_TRY IT:_ Copy out each line of the data that includes the string "text".

START INPUT FOR THIS TASK

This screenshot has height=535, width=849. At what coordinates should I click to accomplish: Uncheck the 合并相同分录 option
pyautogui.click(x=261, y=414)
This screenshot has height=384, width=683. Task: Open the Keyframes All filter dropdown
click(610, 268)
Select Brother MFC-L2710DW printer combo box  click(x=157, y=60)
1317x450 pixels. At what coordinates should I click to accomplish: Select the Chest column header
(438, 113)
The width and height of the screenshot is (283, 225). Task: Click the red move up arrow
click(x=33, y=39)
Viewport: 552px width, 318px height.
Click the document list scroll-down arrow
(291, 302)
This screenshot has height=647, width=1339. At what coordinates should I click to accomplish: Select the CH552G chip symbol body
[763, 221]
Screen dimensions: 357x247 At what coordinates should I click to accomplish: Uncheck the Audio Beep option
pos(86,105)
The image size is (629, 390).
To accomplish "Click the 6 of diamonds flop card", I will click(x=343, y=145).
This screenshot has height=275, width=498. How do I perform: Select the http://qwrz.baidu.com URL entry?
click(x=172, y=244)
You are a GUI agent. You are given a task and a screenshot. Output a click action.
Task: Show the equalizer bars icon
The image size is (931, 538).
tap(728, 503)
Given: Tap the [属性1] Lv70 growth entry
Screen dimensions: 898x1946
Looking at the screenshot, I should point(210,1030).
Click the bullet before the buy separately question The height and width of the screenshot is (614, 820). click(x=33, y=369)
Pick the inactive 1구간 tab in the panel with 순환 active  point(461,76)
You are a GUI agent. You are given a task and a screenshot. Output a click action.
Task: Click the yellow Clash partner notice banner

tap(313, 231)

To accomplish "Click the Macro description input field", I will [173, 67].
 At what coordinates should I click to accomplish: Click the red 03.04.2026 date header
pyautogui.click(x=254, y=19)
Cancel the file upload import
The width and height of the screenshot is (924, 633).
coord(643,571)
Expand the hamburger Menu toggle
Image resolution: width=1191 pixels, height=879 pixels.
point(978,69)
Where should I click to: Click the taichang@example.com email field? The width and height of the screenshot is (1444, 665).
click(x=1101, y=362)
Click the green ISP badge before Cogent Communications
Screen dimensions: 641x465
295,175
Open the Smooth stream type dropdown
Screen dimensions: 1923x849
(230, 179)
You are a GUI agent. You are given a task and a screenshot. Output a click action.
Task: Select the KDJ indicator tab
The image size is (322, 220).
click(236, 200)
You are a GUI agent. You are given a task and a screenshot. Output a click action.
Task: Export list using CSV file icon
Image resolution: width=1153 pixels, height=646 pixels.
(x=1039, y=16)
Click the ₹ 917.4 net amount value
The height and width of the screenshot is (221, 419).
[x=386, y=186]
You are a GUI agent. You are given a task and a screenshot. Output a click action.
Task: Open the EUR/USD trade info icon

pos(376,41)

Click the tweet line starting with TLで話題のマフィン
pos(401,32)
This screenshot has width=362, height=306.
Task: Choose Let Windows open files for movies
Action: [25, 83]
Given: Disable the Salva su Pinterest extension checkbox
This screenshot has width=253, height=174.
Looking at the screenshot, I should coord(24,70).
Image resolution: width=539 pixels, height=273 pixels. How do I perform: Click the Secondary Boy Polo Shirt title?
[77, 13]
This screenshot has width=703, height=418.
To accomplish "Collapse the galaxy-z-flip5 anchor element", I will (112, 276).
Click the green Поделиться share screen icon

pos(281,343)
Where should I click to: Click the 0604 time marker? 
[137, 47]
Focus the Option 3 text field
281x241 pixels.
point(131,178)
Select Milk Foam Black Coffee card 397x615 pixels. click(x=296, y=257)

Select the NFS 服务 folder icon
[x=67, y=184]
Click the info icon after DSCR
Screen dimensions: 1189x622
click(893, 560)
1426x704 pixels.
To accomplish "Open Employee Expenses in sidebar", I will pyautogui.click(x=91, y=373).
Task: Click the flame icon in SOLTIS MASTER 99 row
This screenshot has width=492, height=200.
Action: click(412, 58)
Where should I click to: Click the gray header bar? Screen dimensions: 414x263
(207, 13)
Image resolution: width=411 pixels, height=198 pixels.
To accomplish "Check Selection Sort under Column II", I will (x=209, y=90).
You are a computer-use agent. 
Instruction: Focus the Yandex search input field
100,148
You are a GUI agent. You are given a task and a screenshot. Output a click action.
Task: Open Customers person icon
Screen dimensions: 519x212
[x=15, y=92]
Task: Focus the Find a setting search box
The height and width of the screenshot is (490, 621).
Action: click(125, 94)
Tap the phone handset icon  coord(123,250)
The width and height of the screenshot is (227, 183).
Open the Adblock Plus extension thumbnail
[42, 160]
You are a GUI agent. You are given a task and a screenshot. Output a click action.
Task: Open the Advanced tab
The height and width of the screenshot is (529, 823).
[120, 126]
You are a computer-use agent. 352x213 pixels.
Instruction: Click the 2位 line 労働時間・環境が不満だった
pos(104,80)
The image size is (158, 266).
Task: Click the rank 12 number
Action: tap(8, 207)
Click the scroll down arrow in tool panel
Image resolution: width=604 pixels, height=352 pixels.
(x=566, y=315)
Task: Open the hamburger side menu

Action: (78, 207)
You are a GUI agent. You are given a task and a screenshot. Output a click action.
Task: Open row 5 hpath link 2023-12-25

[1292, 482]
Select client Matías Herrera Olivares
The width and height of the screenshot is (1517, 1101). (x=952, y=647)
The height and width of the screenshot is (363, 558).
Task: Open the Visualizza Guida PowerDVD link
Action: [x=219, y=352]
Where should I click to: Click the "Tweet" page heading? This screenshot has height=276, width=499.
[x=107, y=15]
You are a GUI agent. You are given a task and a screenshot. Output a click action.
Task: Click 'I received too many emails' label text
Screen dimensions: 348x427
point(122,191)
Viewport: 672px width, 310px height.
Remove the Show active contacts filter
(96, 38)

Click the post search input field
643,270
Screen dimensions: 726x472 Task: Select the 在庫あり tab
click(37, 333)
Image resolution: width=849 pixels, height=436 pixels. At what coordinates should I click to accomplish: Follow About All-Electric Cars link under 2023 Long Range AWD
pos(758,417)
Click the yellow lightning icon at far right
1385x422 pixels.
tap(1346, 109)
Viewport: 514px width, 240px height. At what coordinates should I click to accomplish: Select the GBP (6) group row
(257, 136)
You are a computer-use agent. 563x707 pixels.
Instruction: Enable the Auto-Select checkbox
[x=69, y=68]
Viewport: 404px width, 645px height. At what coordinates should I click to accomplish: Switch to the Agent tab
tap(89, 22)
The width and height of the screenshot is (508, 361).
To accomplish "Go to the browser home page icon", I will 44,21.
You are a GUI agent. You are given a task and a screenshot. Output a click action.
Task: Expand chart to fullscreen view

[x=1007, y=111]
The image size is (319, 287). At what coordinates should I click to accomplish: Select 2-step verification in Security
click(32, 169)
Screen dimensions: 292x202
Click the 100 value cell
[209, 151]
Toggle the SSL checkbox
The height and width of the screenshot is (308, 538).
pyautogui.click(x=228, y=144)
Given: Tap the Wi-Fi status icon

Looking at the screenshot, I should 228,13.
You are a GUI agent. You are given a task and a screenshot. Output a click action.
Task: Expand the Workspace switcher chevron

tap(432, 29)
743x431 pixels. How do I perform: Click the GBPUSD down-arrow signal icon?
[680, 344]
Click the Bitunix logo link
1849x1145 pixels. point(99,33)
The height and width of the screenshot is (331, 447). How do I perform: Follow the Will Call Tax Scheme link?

END INPUT FOR THIS TASK

_TASK OUTPUT:_
Focus the Option 3 text field
Task: Click 'I received too many emails' label text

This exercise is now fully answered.